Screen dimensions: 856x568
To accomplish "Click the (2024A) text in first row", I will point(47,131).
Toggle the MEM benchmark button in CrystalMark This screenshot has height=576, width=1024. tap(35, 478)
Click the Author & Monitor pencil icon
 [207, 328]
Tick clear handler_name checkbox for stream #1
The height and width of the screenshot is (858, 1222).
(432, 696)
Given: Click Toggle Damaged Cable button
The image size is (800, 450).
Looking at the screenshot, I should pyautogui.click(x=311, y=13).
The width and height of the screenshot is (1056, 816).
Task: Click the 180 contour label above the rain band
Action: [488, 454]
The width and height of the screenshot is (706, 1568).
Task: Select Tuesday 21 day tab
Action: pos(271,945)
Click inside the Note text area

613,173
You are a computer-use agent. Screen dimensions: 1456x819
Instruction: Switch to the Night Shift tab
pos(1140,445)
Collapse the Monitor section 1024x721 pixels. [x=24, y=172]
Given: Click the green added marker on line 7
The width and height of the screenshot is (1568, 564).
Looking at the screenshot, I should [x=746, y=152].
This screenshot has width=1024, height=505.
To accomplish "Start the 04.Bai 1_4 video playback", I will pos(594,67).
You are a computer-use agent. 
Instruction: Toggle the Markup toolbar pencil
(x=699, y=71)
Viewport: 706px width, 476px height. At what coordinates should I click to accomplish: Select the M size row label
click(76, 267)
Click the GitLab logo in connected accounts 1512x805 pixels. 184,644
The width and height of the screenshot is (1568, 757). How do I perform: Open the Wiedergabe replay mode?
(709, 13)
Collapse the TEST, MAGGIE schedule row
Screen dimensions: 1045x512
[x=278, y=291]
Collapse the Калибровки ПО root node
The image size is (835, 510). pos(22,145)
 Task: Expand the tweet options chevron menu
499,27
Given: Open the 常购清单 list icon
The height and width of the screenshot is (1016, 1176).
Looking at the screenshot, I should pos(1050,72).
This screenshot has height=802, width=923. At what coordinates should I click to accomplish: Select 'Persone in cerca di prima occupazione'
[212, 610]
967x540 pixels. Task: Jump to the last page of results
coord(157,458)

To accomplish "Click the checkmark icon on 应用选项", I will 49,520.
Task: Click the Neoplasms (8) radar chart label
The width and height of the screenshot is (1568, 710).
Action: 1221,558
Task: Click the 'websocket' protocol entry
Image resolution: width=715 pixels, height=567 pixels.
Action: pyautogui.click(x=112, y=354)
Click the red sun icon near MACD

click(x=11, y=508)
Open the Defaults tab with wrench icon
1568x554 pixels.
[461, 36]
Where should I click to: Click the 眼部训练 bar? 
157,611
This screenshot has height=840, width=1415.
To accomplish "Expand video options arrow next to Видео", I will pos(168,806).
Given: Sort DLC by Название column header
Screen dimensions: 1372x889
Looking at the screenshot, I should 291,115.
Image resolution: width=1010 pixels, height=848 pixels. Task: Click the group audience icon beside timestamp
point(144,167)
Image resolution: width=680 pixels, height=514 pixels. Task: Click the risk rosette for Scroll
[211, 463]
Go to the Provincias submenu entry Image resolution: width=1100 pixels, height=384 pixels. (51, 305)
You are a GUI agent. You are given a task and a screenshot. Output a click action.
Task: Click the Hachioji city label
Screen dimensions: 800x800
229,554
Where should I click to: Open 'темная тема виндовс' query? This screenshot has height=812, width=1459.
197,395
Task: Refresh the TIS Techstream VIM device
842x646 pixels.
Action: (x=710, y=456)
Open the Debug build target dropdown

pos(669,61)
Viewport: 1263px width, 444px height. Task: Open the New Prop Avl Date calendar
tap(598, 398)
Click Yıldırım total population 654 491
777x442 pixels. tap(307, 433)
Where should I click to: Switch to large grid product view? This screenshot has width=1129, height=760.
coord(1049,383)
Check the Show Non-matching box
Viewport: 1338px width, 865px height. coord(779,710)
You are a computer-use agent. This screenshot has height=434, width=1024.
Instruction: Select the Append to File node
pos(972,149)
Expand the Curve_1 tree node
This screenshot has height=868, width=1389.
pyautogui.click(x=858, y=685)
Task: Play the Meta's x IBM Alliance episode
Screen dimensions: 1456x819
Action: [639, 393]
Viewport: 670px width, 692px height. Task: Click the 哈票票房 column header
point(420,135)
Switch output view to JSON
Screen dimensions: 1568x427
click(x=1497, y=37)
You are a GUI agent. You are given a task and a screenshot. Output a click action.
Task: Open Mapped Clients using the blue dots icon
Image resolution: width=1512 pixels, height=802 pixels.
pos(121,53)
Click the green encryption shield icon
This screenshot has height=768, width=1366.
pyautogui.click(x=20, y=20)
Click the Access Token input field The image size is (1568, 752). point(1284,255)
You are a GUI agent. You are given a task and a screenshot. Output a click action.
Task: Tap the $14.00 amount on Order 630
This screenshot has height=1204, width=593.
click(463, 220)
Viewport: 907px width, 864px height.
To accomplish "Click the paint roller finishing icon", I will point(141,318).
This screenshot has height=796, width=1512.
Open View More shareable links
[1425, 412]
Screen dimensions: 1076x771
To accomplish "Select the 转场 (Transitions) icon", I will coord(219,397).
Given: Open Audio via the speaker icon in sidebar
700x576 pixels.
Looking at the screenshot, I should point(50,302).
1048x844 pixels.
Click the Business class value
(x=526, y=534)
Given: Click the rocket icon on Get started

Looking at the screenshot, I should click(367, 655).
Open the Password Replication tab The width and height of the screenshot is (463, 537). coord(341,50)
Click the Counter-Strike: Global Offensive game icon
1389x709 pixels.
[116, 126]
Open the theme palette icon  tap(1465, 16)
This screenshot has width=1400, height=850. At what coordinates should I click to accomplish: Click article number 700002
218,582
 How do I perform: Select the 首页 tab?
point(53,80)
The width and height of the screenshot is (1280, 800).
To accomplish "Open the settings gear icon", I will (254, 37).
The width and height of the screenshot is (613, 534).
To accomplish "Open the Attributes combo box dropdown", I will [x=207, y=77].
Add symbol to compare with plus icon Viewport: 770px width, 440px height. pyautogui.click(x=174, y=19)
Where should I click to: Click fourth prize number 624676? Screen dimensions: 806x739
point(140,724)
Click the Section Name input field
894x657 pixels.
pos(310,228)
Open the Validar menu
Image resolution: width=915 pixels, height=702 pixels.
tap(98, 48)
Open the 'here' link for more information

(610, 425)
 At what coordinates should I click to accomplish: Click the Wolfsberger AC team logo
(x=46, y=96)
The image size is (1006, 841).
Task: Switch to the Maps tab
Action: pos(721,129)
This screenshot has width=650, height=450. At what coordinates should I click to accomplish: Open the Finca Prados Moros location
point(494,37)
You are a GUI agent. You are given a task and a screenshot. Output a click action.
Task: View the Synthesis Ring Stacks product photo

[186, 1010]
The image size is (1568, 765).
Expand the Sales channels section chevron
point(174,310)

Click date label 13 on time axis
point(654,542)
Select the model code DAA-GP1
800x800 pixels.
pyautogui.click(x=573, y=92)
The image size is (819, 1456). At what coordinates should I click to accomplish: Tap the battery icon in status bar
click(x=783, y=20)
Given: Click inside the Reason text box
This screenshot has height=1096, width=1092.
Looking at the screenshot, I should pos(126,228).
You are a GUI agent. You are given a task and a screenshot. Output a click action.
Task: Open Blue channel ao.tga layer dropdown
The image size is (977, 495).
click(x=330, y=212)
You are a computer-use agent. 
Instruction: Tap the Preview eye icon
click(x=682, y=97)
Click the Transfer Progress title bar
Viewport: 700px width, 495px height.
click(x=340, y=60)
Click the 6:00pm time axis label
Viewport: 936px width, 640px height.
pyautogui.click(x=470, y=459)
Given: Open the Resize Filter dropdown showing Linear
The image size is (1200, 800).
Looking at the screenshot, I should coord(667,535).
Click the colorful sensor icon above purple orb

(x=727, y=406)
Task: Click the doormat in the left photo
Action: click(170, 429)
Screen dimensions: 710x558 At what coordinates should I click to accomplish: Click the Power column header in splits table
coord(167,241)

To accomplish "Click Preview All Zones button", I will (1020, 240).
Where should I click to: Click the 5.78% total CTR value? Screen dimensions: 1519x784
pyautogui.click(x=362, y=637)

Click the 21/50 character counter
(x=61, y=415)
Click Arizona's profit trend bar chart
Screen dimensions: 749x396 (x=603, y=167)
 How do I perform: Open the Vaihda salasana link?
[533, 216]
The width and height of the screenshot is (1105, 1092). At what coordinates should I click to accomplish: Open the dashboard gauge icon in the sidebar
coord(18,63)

========================================================================

Por favor, reescribe completas solo las líneas de los datos que van desde la que contiene "This screenshot has width=1024, height=505." hasta la que contiene "Click the GitLab", ambas incluidas. Multiplica por 1,45 únicamente las coordenadas de las respuestas y redondéalas a enteros, con las mitades hacia arriba.

This screenshot has width=1024, height=505.
To accomplish "Start the 04.Bai 1_4 video playback", I will pos(861,97).
You are a computer-use agent. 
Instruction: Toggle the Markup toolbar pencil
(x=1014, y=103)
Viewport: 706px width, 476px height. At what coordinates should I click to accomplish: Select the M size row label
click(110, 387)
Click the GitLab logo in connected accounts 1512x805 pixels. 267,934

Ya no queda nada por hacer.